_Work item:_ Reproduce word for word the part of the passage on histone modifications that starts at "Addition of a negatively" and stops after "have been characterised.".

_Reading passage:_
>>>>>
Addition of an acetyl group has a major chemical effect on lysine as it neutralises the positive charge. This reduces electrostatic attraction between the histone and the negatively charged DNA backbone, loosening the chromatin structure; highly acetylated histones form more accessible chromatin and tend to be associated with active transcription. Lysine acetylation appears to be less precise in meaning than methylation, in that histone acetyltransferases tend to act on more than one lysine; presumably this reflects the need to alter multiple lysines to have a significant effect on chromatin structure. The modification includes H3K27ac.

==== Serine/threonine/tyrosine phosphorylation ====

Addition of a negatively charged phosphate group can lead to major changes in protein structure, leading to the well-characterised role of phosphorylation in controlling protein function. It is not clear what structural implications histone phosphorylation has, but histone phosphorylation has clear functions as a post-translational modification, and binding domains such as BRCT have been characterised.
<<<<<
_Supplied material:_
>>>>>
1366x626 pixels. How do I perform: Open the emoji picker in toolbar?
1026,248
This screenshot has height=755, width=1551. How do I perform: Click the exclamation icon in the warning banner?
<<<<<
_Written reply:_
Addition of a negatively charged phosphate group can lead to major changes in protein structure, leading to the well-characterised role of phosphorylation in controlling protein function. It is not clear what structural implications histone phosphorylation has, but histone phosphorylation has clear functions as a post-translational modification, and binding domains such as BRCT have been characterised.